People want sex .. a lot need sex. just to make life worth while and it happens to be a natural thing .. in and out of a marriage , or relationship.
And there seems to be a lot of different needs in that department.
Why then is this social disapproval .. of something that most people are part of . having sex?
Well, Da Vinci's City Hall is a work of fiction very loosely based on fact, but I did recently read a 2006 book called
Cops, Crime and Capitalism: The Law and Order Agenda in Canada by Todd Gordon in which he considers Da Vinci's Inquest (from the same creator as Da Vinci's City Hall) the most accurate television drama about police and local politics, and I don't find a flaw in that statement, especially when considering the current state of affairs with regards to people living on the fringes in Canada.
So the question is, is this the kind of Red Light District that is envisioned by local politicians? I would think so. Is it degrading to the women whose only option it is to do car dates? Yes, not to mention the men. I never understood this whole idea of the car date myself, never did it when I picked up SWs in years past, always brought them home and had some scary incidents as a result but still better than the discomfort and, your right, the self-degradation of doing a car date, for all parties involved.
But I don't think the politicians and the police really care about how degrading it is. I think they see these SWs as already degrading themselves on the streets so how much worse is a red light district in an industrial zone with makeshift dividers? At least the problem is contained in a small area out of the public's eye where if a situation should arise the police are able to respond to it right away. Like the safe injection sites, the goal is harm reduction and disguising, nothing more. It is not encouraging the sex trade, it is containing and controlling it.
However, the three levels of government don't have neither a political will, nor the budget to deal with red light districts, unless they are clandestine ones as described above. Unlike socialist countries like Germany and the Netherlands, socialism, or more specifically, the welfare state is a thing of the past in Canada. The Government operates as a business on the principles of neoliberalism, and as a result as Gordon writes in his book quoted above, people living on the margins of society are given very few if any options but to conform to a pre-defined system, a system that first and foremost benefits major corporations and, to varying degrees, those tax payers who are part of that system. Those on the margins are coerced by the police (who are little by little appearing and becoming more and more militaristic) to conform either by physical means, and/or by legislation that leaves these people with very few options. When they are ready to conform to the system and they present themselves with little or no work experience and or education, they enter a system and become part of a large pool of low skilled low educated workers with lowered expectations who are willing to work for minimum wage shit jobs and thus increase the productivity and profit margins of these mass corporations. Of course he writes from a very Marxist perspective but look around you and you'll notice Canada Inc., and not the Government of Canada. Look at the VPD uniforms after 2000 as compared to before. Look how many anti-panhandling laws have been passed in different provinces, some of them rediculous.

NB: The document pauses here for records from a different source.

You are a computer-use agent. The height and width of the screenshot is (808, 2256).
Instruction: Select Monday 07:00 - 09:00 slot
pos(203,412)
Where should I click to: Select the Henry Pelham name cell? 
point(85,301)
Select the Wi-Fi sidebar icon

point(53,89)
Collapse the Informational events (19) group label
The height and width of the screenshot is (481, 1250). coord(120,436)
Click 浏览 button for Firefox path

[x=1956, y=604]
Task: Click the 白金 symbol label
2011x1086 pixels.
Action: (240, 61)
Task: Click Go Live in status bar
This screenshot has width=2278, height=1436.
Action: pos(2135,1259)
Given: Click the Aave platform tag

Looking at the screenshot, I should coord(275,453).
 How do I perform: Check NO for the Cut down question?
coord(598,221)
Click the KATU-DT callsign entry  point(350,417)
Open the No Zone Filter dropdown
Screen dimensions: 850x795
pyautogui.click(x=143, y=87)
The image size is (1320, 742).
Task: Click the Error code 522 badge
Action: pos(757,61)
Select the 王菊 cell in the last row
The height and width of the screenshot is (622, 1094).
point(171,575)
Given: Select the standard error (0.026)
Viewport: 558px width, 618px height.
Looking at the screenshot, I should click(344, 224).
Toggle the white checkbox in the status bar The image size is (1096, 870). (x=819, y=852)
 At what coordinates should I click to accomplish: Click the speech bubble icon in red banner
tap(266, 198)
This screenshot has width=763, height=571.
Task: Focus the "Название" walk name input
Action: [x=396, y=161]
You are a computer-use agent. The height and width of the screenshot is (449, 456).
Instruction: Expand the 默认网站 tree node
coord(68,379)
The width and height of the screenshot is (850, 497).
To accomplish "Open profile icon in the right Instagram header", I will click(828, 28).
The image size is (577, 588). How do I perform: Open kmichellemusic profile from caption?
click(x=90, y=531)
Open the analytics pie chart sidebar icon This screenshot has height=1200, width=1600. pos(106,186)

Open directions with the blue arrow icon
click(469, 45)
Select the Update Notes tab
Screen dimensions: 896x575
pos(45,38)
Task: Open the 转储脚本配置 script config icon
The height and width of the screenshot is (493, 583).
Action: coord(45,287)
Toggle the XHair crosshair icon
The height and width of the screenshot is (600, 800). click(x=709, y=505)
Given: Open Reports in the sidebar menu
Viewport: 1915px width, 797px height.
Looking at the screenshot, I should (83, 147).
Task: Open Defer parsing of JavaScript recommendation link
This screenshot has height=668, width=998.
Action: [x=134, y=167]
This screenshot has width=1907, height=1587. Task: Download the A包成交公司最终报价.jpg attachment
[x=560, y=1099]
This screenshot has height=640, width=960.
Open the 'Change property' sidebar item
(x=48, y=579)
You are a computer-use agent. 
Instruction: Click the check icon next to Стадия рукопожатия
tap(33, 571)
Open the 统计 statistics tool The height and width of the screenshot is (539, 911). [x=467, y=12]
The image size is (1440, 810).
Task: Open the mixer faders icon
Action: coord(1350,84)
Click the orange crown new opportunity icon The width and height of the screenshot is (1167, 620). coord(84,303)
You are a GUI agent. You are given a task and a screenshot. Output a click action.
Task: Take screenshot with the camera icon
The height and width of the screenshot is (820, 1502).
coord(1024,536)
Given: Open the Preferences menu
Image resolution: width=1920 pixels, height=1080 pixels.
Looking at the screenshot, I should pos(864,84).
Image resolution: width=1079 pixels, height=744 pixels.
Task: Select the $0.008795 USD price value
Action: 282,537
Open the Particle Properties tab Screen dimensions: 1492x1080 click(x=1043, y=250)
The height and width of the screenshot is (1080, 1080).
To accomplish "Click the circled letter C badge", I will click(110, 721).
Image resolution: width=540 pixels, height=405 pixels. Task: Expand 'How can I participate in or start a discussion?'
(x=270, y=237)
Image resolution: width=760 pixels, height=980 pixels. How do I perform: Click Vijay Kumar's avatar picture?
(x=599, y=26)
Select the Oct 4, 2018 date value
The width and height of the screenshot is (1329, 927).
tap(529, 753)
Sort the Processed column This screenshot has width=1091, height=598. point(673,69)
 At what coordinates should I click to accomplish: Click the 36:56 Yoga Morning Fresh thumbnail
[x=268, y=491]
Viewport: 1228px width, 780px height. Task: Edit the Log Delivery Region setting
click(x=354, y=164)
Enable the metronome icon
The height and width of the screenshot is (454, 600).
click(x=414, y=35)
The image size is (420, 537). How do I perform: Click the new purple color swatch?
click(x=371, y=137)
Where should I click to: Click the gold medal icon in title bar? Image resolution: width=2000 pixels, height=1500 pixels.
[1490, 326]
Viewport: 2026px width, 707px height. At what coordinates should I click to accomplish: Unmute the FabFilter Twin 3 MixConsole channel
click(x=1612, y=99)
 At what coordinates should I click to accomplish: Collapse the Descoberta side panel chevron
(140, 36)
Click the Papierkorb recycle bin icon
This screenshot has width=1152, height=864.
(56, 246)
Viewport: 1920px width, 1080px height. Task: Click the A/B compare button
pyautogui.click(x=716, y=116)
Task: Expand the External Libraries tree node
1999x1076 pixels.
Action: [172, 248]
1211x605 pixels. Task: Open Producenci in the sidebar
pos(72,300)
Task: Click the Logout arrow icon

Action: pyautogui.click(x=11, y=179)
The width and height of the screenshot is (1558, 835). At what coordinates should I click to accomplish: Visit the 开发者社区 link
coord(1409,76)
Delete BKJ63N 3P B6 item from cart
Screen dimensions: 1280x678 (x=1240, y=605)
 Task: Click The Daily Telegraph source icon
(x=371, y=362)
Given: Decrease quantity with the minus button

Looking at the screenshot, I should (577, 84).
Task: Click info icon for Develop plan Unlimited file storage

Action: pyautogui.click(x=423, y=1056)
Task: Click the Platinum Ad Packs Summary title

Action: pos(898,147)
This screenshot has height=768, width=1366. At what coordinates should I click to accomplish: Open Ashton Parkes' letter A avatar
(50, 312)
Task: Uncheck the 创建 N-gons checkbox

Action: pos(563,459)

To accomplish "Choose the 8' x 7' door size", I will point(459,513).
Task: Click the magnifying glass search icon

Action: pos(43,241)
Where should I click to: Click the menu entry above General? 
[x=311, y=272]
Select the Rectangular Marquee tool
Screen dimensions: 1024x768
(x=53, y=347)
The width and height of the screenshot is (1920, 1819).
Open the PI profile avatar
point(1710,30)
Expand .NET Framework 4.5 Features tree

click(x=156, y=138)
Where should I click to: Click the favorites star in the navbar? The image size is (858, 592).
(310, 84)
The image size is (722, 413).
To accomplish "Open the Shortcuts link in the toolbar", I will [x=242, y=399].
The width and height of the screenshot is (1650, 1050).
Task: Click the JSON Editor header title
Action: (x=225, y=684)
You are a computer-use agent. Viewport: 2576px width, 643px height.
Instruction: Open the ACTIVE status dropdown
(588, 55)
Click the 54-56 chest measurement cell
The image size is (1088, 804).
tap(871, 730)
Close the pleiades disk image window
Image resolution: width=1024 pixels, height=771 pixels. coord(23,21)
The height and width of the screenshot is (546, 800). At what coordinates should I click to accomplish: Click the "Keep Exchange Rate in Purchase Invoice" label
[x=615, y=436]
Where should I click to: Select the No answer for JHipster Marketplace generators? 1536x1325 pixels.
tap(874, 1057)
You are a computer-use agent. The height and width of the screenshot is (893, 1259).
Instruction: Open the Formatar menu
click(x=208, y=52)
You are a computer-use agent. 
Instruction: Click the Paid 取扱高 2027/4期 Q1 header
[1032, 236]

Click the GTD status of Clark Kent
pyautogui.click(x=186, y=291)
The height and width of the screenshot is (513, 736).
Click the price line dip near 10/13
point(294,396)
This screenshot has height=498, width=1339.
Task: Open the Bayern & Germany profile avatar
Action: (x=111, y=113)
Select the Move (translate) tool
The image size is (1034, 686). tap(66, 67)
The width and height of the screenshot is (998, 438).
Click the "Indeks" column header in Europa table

If the government does set up a red light district it will be one that is a quick-fix to the problem, one that is cheap to implement and keeps the sex trade away from the public eye. The social dissaproval of the sex trade in public goes way back in our history, to a very conservative Victorian-era Canada that was heavily influenced by its ties to the Commonwealth. Even today, the prostitution law's only concern is in the procuring, and living off the avails of, and the most important and easily and heavily enforced, communicating in a public place for the purpose of engaging in prostitution. That last one tells you that English-Canadian society is still very backwards when it comes to sex (in French Canada the police don't give a shit about this and have better things to do with their time). And don't get me started with the US...that's puritism taken to the extreme.
Hopefully with this leglislating out, and a possible red light district that is at best awkward, the SWs will have more motivation to leave the street scene and harmful drugs and to ply their trade from their own homes or out of an MP, where they are safer and yes, more comfortable. It's not an easy transition to make but it will soon be the only option available to them with the coming of 2010.